You sure can do a lot with a dozen eggs. (Which makes for very budget-friendly meals!)
OK so. This quiche. It tastes a lot like spanakopita (Greek spinach pie), packed full of fresh spinach and feta cheese and topped with the tastiest tomatoes you will ever taste. It’s yummy and filling and you can make it on the weekend to take slices for lunch all week. It’s easy to make because you don’t have to fuss with a crust (similar to my crustless broccoli, bacon, and cheddar quiche) and you can serve it warm, at room temperature, or even cold, which makes it ideal for entertaining.

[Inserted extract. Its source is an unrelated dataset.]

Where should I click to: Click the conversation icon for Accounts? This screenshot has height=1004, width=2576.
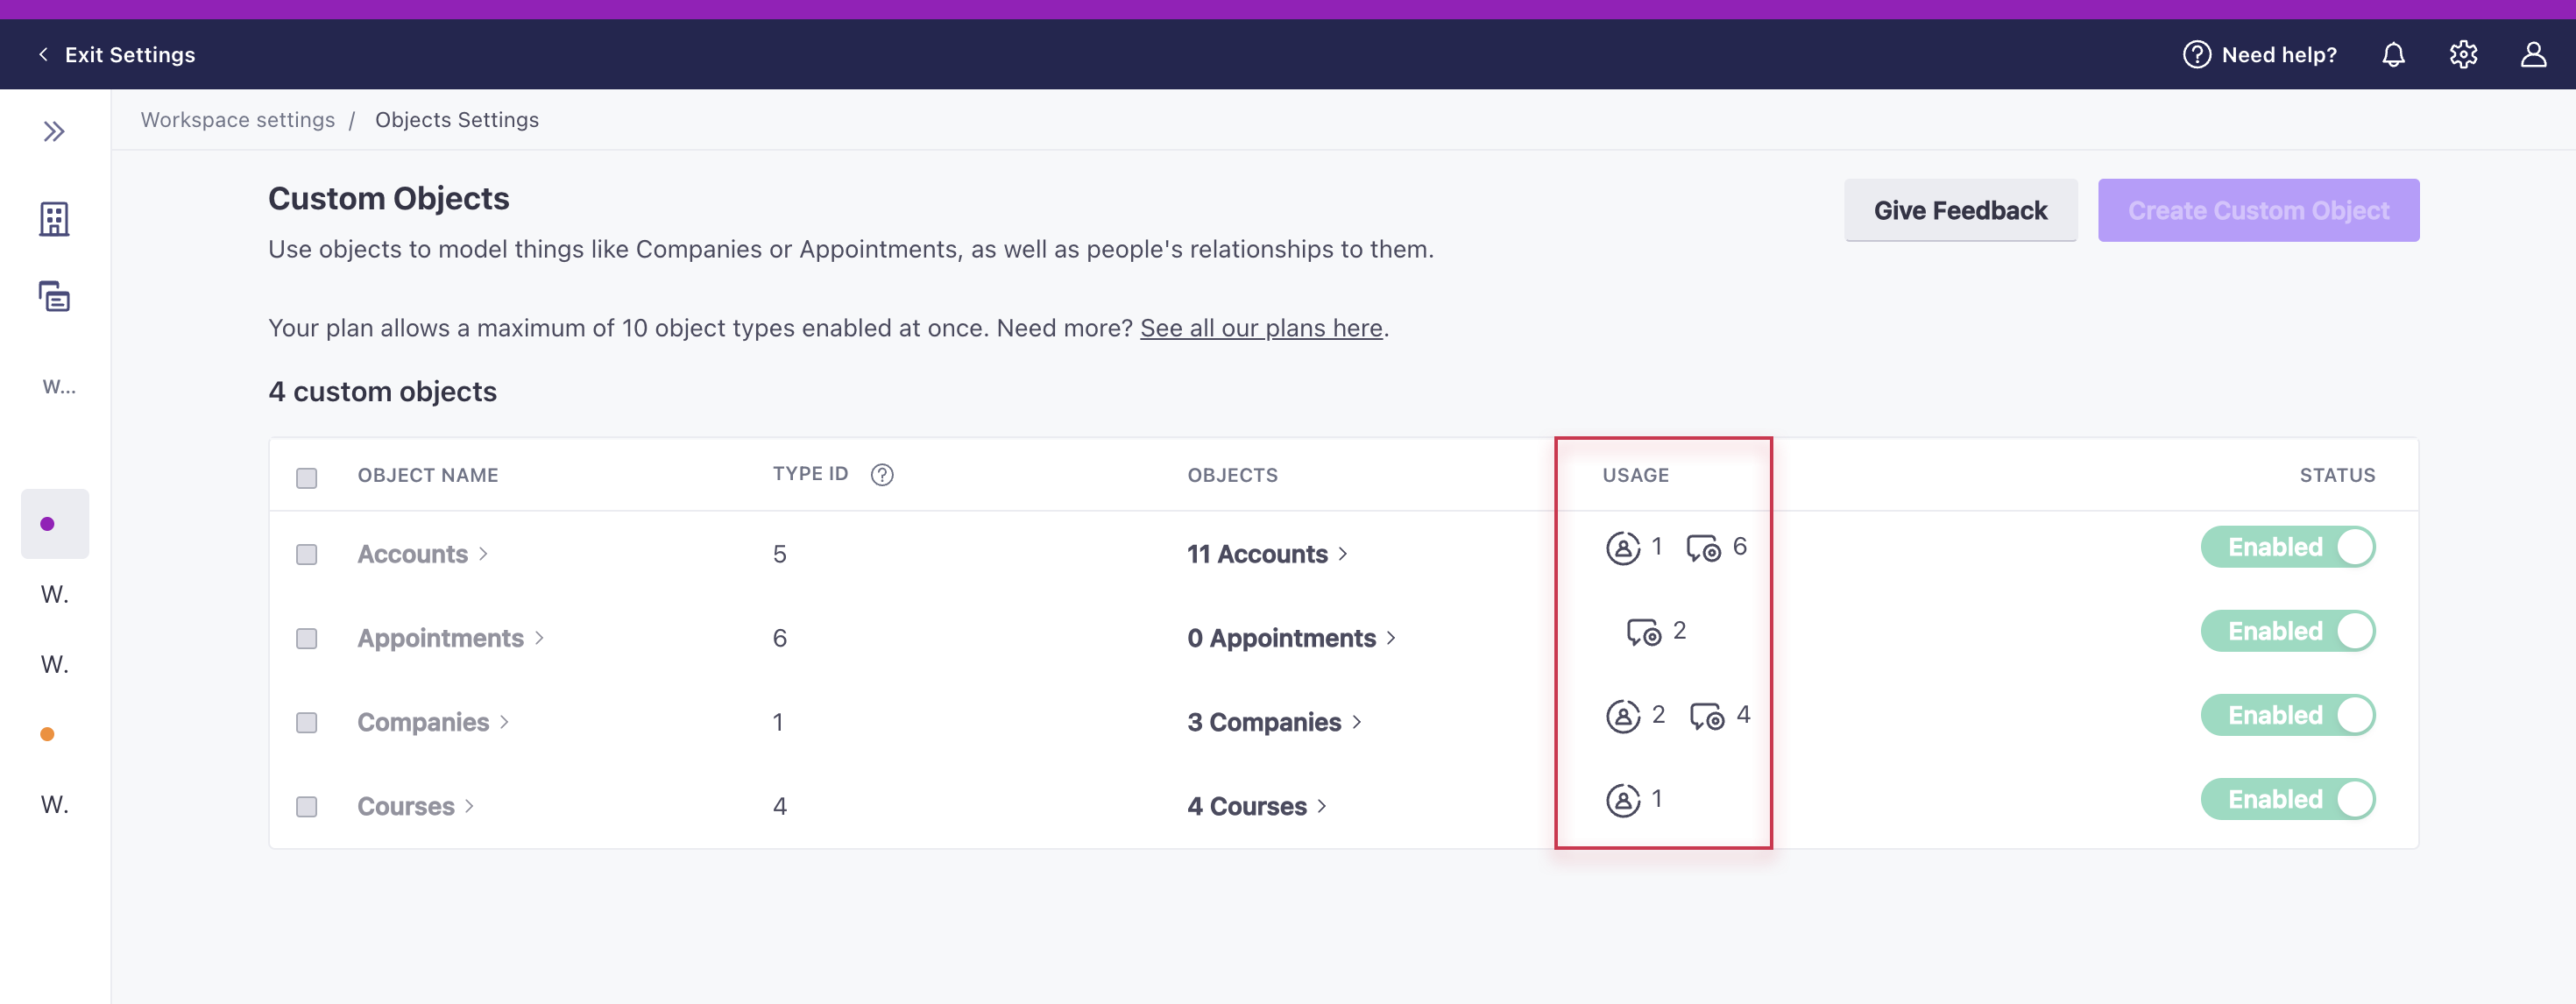point(1703,546)
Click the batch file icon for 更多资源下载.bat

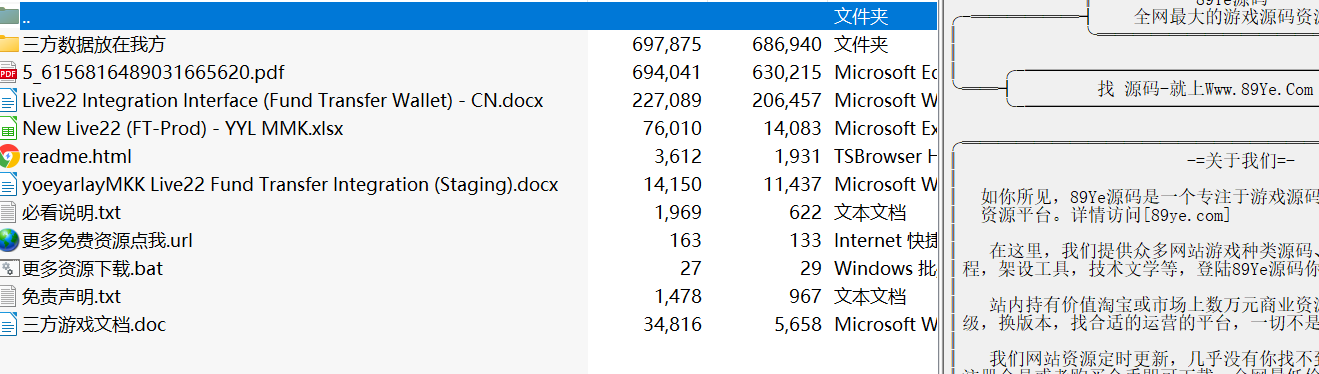pyautogui.click(x=9, y=268)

Now, ABOUT THE TOMATOES. HOLY MOLY, THE TOMATOES! I am sorry to shout at you but I need to make the point that these are the BEST TOMATOES EVER!!!!
Why? Because the tomatoes are placed on top of the quiche before baking, they roast slowly while cooking. The quiche takes a little while to cook (so, while it is easy to make, leave lots of time for it to be in the oven) and so the tomatoes not only roast to perfection but dehydrate as well (if they were mixed into the quiche, too much liquid would be incorporated into the egg mixture, making the quiche soggy).

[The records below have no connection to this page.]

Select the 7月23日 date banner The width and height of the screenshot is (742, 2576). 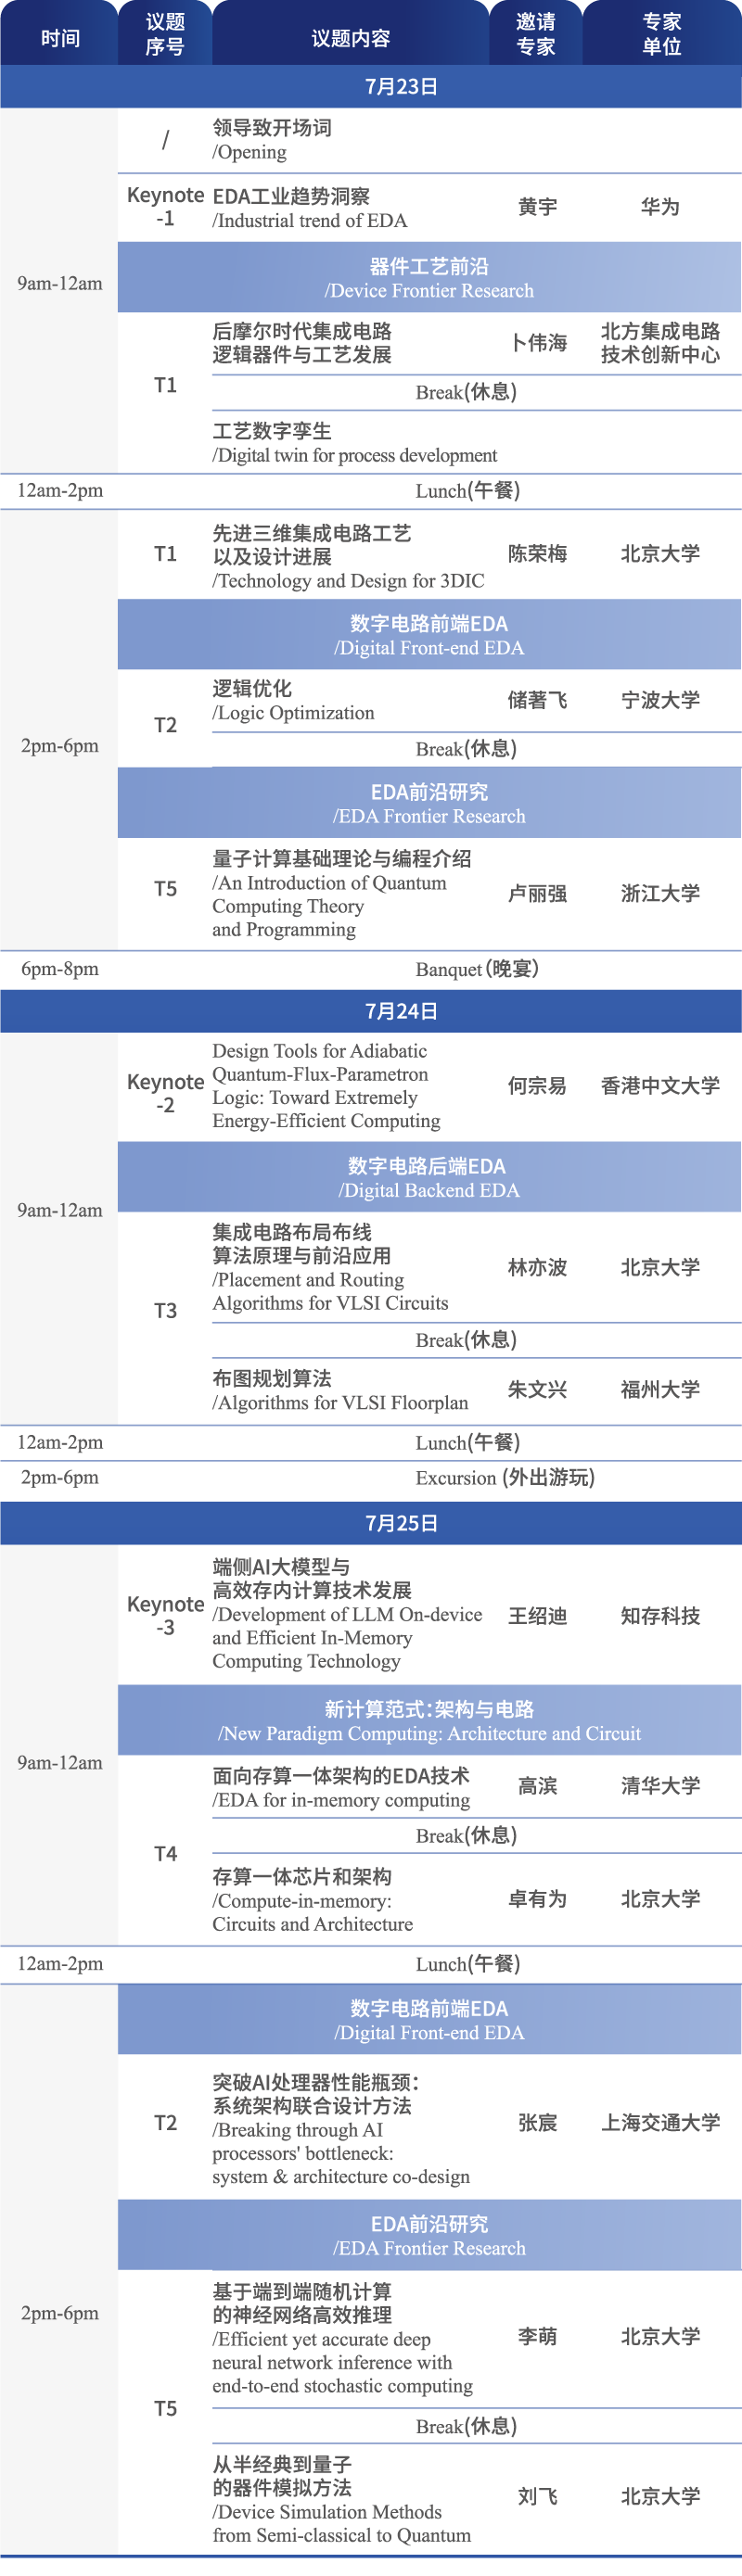pos(400,87)
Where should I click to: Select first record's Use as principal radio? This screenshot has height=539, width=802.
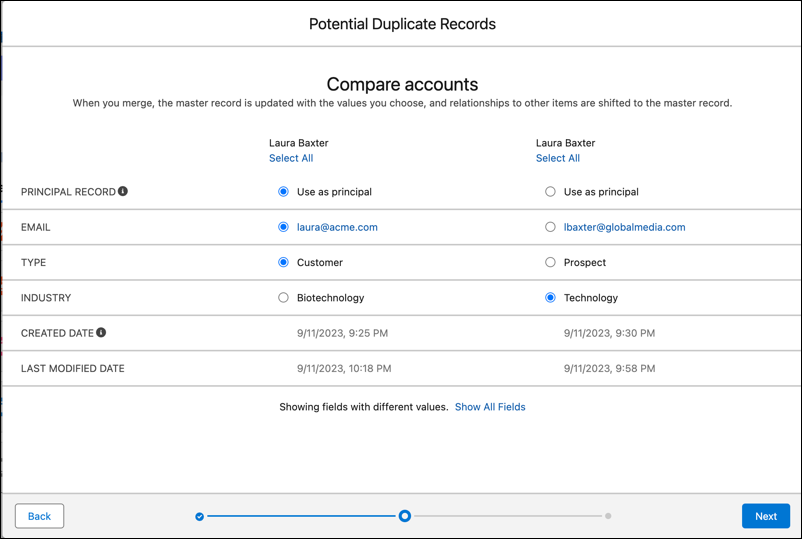pyautogui.click(x=284, y=192)
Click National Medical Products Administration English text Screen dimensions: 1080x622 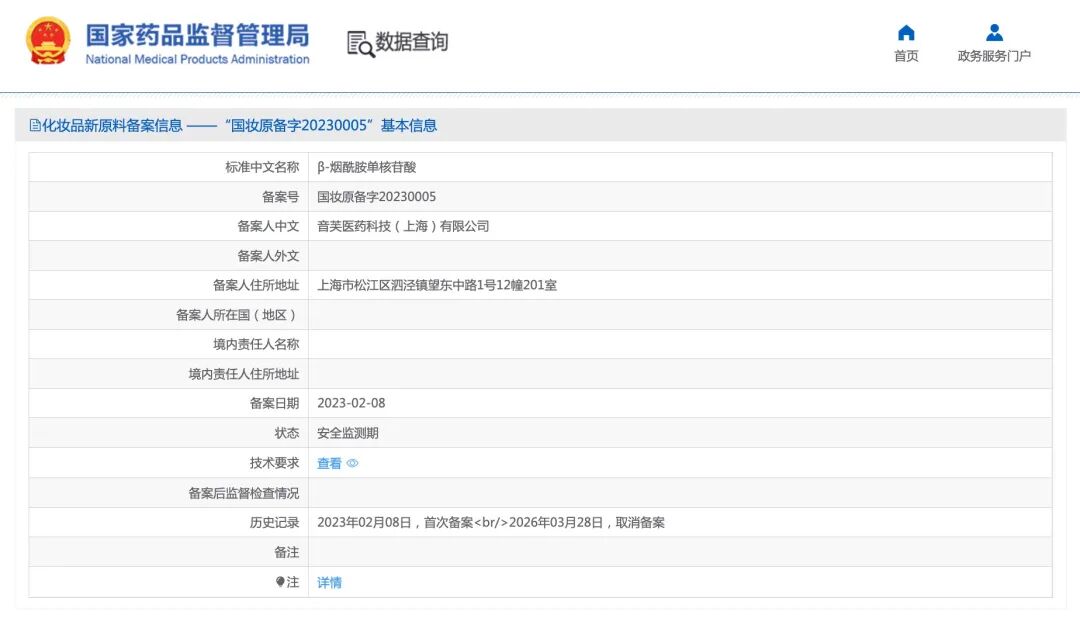pyautogui.click(x=197, y=59)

It makes them taste like fresh sun dried tomatoes and gives them a sweet richness that you would not otherwise have. It’s tomato perfection.

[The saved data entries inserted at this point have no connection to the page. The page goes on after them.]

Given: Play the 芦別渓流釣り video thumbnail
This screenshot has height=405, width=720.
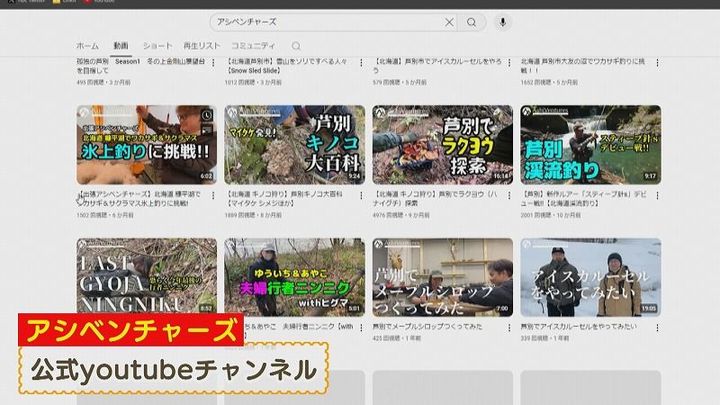Looking at the screenshot, I should (590, 144).
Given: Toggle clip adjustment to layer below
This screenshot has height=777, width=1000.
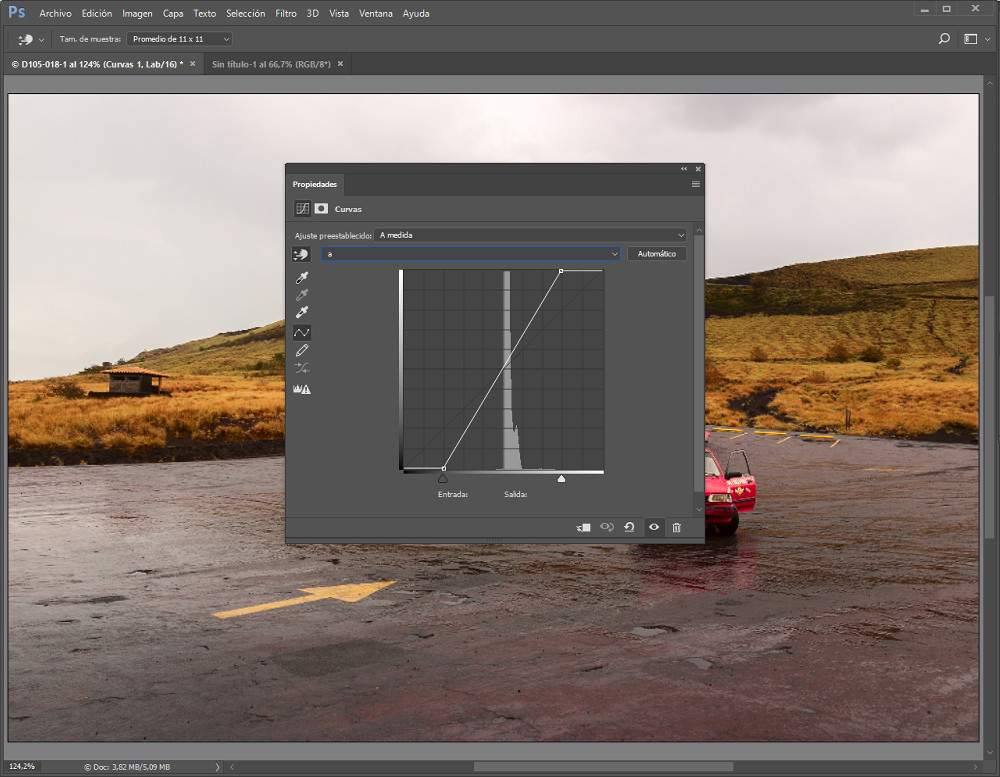Looking at the screenshot, I should 584,527.
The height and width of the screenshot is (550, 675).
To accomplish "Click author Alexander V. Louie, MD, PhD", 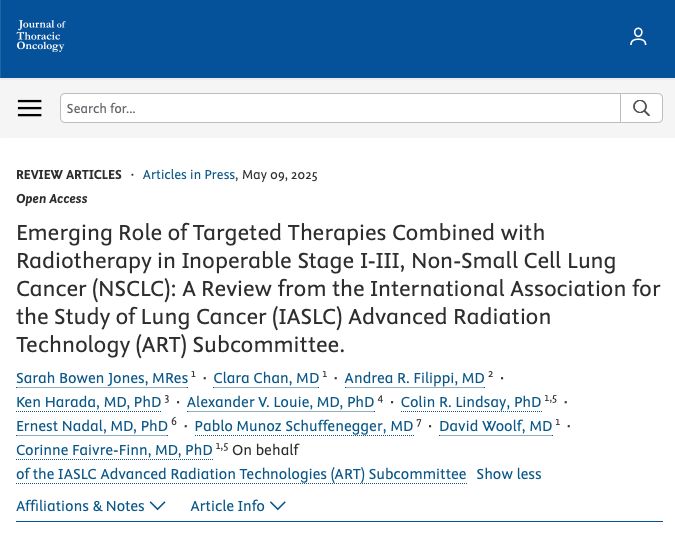I will pos(281,402).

I use the same slow-roasting technique for this roasted red pepper and tomato soup.
Plus, the tomatoes spread on top makes the finished quiche gorgeous and colorful with the bright red of the tomatoes and green of the spinach popping out from beneath. Yum.
I made this quiche (pictured) with a pie pan, but I’ve also used a proper quiche pan before. Either will work, but next time I make this I will use the quiche pan. It’s wider, so the quiche is thinner, which makes the cooking time shorter. Plus, it creates more surface area for those gorgeous and tasty tomatoes!
In a pinch, just use a regular baking or casserole pan and cut the finished quiche into rectangles instead of triangles.
And don’t worry, this crustless spinach, tomato, and feta quiche will be just as (well, almost as) delicious with ordinary eggs as it was with our farm fresh backyard eggs. Enjoy!
Crustless Spinach, Tomato and Feta Quiche
- Quiche Dish
- 1 teaspoon extra-virgin olive oil or butter, for greasing pan
- 4 eggs
- 2 cups milk
- 3/4 cup all-purpose flour or whole wheat will work
- 1 teaspoon baking powder
- 1 teaspoon kosher salt
- ¼ teaspoon black pepper
- 1 small onion finely diced
- 16 oz. frozen spinach thawed, with as much water squeezed out as possible (see notes)
- 8 oz. feta cheese crumbled
- 1 pint cherry tomatoes halved, or other tomatoes sliced 1/2" thick
- Preheat oven to 350 degrees F. Grease a quiche pan, pie dish, or other baking dish with olive oil (1 teaspoon) or butter.
- In a medium bowl, mix together the 4 eggs, milk (2 cups), flour (3/4 cup), kosher salt (1 teaspoon), black pepper (¼ teaspoon), and baking powder (1 teaspoon).
- Add the onions, feta, and spinach to the bowl and stir to combine.
- Pour mixture into prepared quiche pan.
- Top the quiche carefully with tomatoes.
- Place in preheated oven and bake for 60 minutes, or until quiche is set.
- Allow to cool for at least 10 minutes before slicing.
- Serve warm, at room temperature, or cold from the fridge.
- It's important that as much liquid is removed from the spinach so the quiche doesn't get liquidy. I usually place my frozen spinach in a colander and run hot water over it until it's thawed. Then, I use a large spoon to squeeze the spinach on the sides of the colander to get as much water out as possible.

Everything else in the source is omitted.